Obi-Wan had told both her and Anakin that in time and with training they would not need to sleep. Meditation could fulfill the need in a more orderly and concentrated fashion. They could sleep if they wished, even many Jedi found it pleasant to do so, but they would no longer be bound by the body's need to process and renew.

Speaking of renew

A quick check on Anakin proved him to be deeply asleep, small flutters of emotion flitted across her perception as he dreamed.

She had been worried that following the trauma of having the link severed, that he might not be able to rebound in time to take his exams as he wished. Certainly, she had taken weeks to recover, but

Padmé drew a shaky breath and forced herself to think. Someone had spent a lot of time linking to her and turning her into a lethal trap, someone who had seen her often, and probably someone she trusted. Even after many hours spent with Mace Windu and Obi-Wan, they had been unable to even make a start on winnowing the field. The Sith who had set it was a master of camouflage and could be anyone.
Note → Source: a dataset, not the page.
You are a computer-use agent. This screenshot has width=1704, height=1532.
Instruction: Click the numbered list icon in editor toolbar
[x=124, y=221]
The sense of violation was overwhelming and frustrating, too, for she could not explain how she felt to anyone. Not her parents, her friends, not even really to Ani or to Obi-Wan.

Anakin looked at what the Sith had done to him as an act of espionage. The Sith had apparently not had enough time or access to do much more than inflict a thin and unreliable bond on him. However, he looked at what the Sith had done to her as an act of war. Her fellow padawan was reckless and negligent of his own safety, cocky in the way that the fighter pilots were and secure in his own perceived immortality. Padmé wished that he would take his own safety as seriously as he took hers. Any threat to her and the boy turned into someone dangerous. When he had said that he would give deep payback to the Sith who had done this, the expression on his face had frightened her more than his words. Diamond could not have been harder, and liquid nitrogen would have been warmer.
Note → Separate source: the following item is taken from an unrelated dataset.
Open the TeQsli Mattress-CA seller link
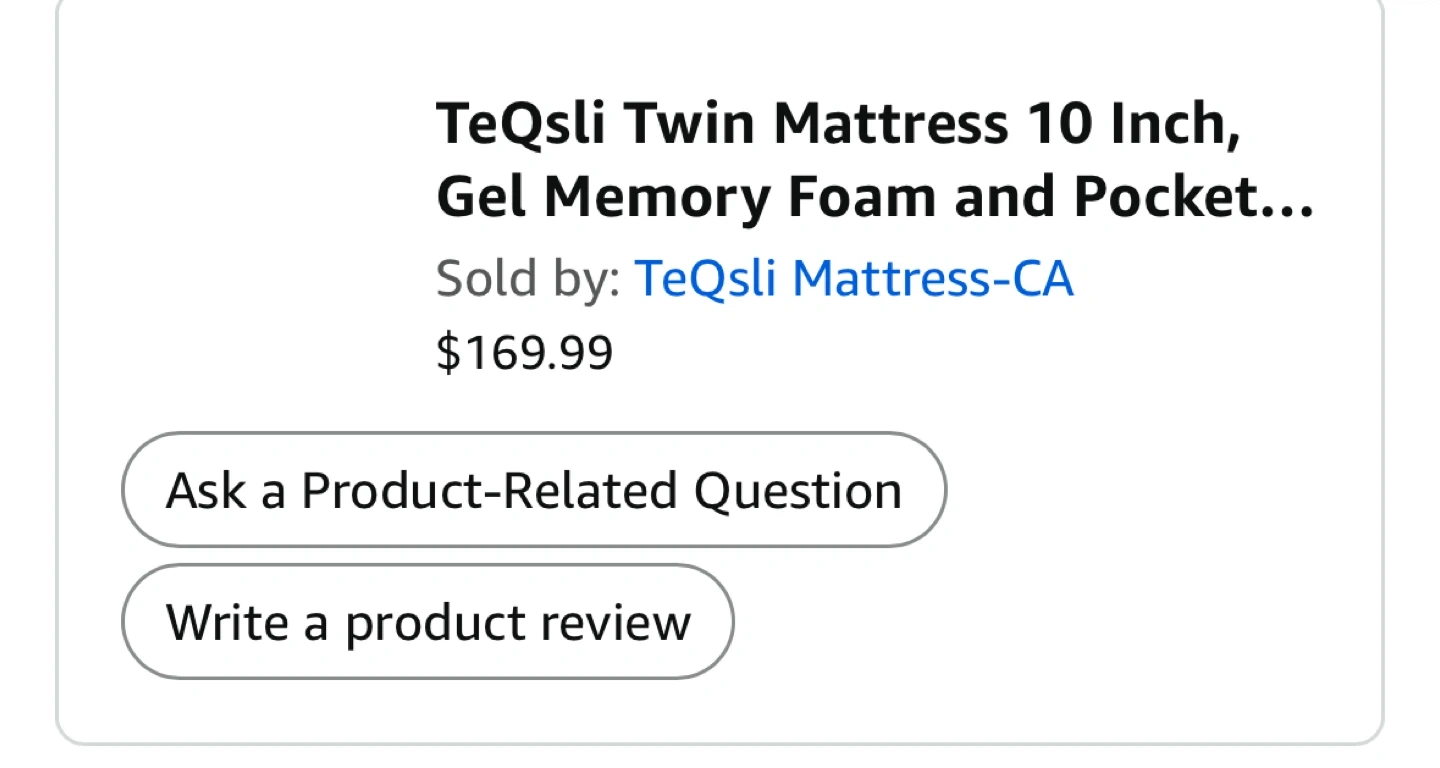Image resolution: width=1440 pixels, height=768 pixels. 853,278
Ani held her together that first week, telling her that she was no more to blame for what had happened than she would be for catching a contagious disease. Infections were opportunistic, and so was the Sith. They covered the same ground ten times a day.

Could she have possibly known what was happening? Did she have training in use of the Force that would have let her know that her natural defenses had been subverted? Could she have stopped it even if she didn't know what was happening? Did she herself attack Anakin? Could she control the thing that had seized her when it took a Jedi Master of some forty years experience and a Knight to sever that link?

The answers were always 'no.'

Master Windu pointed out that the power he had sensed was well trained, well used, and old. The Sith, whoever he was, had been around a very long time. Since the tattooed Zabrak whom Obi-Wan killed was only in his third decade, it was the master whom Padmé had fought. That being was strong enough to kill trained Jedi, not to mention a pair of cubs like Anakin and Padmé.

Obi-Wan let her read the texts that he had used in his research, feeling that if she knew what she had survived, she might be more at ease with it. He also pointed out that even at this early point in their training, either she or Anakin would know if someone tried anything like that again. Not to mention the fact that Obi-Wan would know through their training bond.

All the same, she blinked back tears.

No matter what anyone said, someone she trusted had intended to harm her.

It hurt.

~

How he hated walls.

The Jedi master stared at the dull red rock. Three meters thick, dense and laden with metals that had the odd effect of partially blocking the occupant's attempt to extend his use of the Force outside the room, his aerie prison was growing more intolerable by the day.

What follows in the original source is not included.